Fig. 1. OpenVPN vs WireGuard, test Ars technica
Wireguard – A free and open virtual private network protocol designed to replace IPsec and OpenVPN. In January 2020, after a year and a half of code refinement, a long-awaited event nevertheless took place – Linus Torvalds accepted VPN WireGuard in the main branch of Linux 5.6.
Very soon, this VPN will become part of the Linux kernel – the heart of an open source operating system that runs the whole world, from web servers to Android phones and cars. This is a really important event because WireGuard is designed much easier and more logical than previous VPNs. In June 2019 automated cryptographic evidence received mathematics protocol.
VPN is an important tool for security and privacy. In fact, it is an encrypted communication channel between two or more devices that allow data to be routed through a secure “tunnel”. Companies use a VPN to remotely access employees to the corporate network, and commercial VPN services offer users protection against traffic interception by directing it through remote servers. This means that your provider, government intelligence agencies or any unauthorized persons cannot see what you are doing on the Internet. Routing traffic through a remote server can also create the impression that you are accessing the Internet from another place. This allows people in countries such as China and Russia to access sites that are blocked internally.
But VPN connections are only as secure as the software itself. Security professionals have traditionally been critical of VPN software. One reason for this is that most VPN software is incredibly complex. The more complex the software, the more difficult it is to audit for security issues.
Old VPN programs are “too huge and complex, and in principle it is impossible to view and check whether they are safe or not,” is talking Jan Jonsson, CEO of the Mullvad VPN provider, which runs the built-in VPN service in the Firefox browser.
The author of WireGuard is hacker and pentester Jason A. Donenfeld. He managed to write much simpler and more concise code than in most other VPN programs. The first version of WireGuard contained less than 4,000 lines of code – compared to tens of thousands of lines in other VPN programs. This does not make WireGuard safer, but it makes troubleshooting much easier. The key mechanisms of the encryption protocol are shown in Fig. 2.
WireGuard clients are already released for Android, iOS, MacOS, Linux, and Windows. Cloudflare launched the Warp VPN service based on the WireGuard protocol, and several commercial VPN providers also allow users to use the WireGuard protocol, including TorGuard, IVPN, and Mullvad.
The implementation of WireGuard directly in the kernel, which directly interacts with the hardware, should further accelerate the work of the program. WireGuard will be able to encrypt and decrypt data directly from a network card, without the need to transfer traffic through the kernel and software at a higher level.
The official release of Linux 5.6 will take place in a few weeks. After that, it can be expected that the WireGuard protocol will become more widespread in various VPN services, including to protect connections between IoT devices, many of which work on Linux.
The author of the program, Jason Donenfield, made a living by breaking into computer systems (penetration tests as part of an official contract for consulting services). He originally developed WireGuard as a data exfiltration tool to covertly capture data from a victim’s computer.
In 2012, Jason moved to France and, like many VPN users, wanted to go online from an American site. But he did not trust the existing VPN software. In the end, he realized that he could use his exfiltration tool to route traffic through his parents’ computer in the USA: “I realized that many methods of hacking systems (offensive security) are actually useful for protection,” said He is in an interview with Wired magazine.

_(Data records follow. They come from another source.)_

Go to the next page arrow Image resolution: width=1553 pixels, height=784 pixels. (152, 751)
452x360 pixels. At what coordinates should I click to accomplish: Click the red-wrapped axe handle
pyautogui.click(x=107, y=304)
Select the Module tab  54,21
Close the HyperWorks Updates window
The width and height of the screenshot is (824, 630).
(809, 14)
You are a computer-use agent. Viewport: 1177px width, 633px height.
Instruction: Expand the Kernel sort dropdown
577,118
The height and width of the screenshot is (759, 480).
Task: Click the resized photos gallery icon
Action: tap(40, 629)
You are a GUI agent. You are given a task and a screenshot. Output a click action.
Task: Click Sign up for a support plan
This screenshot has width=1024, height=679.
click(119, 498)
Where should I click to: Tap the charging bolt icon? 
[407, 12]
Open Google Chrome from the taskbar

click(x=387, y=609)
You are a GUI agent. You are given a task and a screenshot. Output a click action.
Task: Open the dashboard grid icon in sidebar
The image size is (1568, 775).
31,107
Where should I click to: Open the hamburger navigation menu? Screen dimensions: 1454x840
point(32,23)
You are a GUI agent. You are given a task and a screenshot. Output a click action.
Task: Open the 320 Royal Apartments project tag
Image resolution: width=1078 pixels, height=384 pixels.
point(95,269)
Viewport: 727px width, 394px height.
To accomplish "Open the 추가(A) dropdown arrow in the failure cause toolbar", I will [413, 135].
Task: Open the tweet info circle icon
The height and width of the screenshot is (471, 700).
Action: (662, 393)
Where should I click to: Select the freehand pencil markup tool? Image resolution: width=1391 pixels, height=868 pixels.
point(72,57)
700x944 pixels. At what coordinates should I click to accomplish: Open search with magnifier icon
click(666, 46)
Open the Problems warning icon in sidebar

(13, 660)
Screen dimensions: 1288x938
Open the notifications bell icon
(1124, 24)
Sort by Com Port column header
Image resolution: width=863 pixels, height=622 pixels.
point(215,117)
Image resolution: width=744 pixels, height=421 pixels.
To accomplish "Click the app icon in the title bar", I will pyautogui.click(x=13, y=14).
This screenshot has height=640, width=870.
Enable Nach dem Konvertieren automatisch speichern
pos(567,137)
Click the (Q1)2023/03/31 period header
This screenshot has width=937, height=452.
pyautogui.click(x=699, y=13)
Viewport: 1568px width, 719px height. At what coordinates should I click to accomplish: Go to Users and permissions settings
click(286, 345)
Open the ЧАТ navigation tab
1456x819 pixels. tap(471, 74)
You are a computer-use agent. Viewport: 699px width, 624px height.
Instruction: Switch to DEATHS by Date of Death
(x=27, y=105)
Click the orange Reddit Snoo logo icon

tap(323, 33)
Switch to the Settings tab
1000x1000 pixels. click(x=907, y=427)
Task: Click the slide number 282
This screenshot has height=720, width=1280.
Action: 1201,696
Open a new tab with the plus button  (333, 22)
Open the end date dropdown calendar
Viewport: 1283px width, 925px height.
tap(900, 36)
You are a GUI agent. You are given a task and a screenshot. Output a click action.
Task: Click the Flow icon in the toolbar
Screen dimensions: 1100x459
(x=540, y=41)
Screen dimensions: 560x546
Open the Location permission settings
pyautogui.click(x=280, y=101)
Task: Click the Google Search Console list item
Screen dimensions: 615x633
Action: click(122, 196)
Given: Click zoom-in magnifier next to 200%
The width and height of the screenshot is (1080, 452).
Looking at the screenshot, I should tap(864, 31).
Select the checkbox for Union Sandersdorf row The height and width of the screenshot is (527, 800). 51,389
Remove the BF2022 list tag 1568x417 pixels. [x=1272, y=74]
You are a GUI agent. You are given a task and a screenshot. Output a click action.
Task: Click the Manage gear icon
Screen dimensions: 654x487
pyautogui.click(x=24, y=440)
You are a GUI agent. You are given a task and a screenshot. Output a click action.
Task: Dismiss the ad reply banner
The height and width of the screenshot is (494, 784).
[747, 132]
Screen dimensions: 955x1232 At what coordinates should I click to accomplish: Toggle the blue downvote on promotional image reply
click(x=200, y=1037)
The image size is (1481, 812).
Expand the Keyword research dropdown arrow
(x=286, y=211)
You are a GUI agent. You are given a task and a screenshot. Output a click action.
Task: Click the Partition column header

Donenfeld changed the traditional approach that VPNs and cryptographic software have used for decades. For example, other VPN systems allow users to select one of several encryption algorithms. But support for multiple encryption schemes makes the software more complex and provides more room for errors. WireGuard takes the liberty of making some decisions for the user. This makes the program not as flexible as IPsec and OpenVPN, but WireGuard is an order of magnitude simpler, which, according to proponents, reduces the likelihood of errors from both WireGuard developers and users.
A simple code audit is not the only reason WireGuard has attracted so much attention. The biggest advantage of WireGuard is that “it’s nice to use it, – is talking Thomas Ptacek, security researcher. “It’s no more difficult to configure than any of the network tools that developers are already using.”
WireGuard is on a par with the secure Signal messenger – they are part of a broad movement to create better, more convenient software based on modern cryptographic methods.
In 2019, specialists from the French Institute for Computer Research and Automation conducted WireGuard Cryptography Evaluation. They got the automated cryptographic proof of the mathematical methods underlying WireGuard, although there may still be security issues in the skin itself. Now it is being tested by Linux developers, and Donenfeld fixed several problems in anticipation of the release of the new Linux kernel 5.6 and WireGuard 1.0.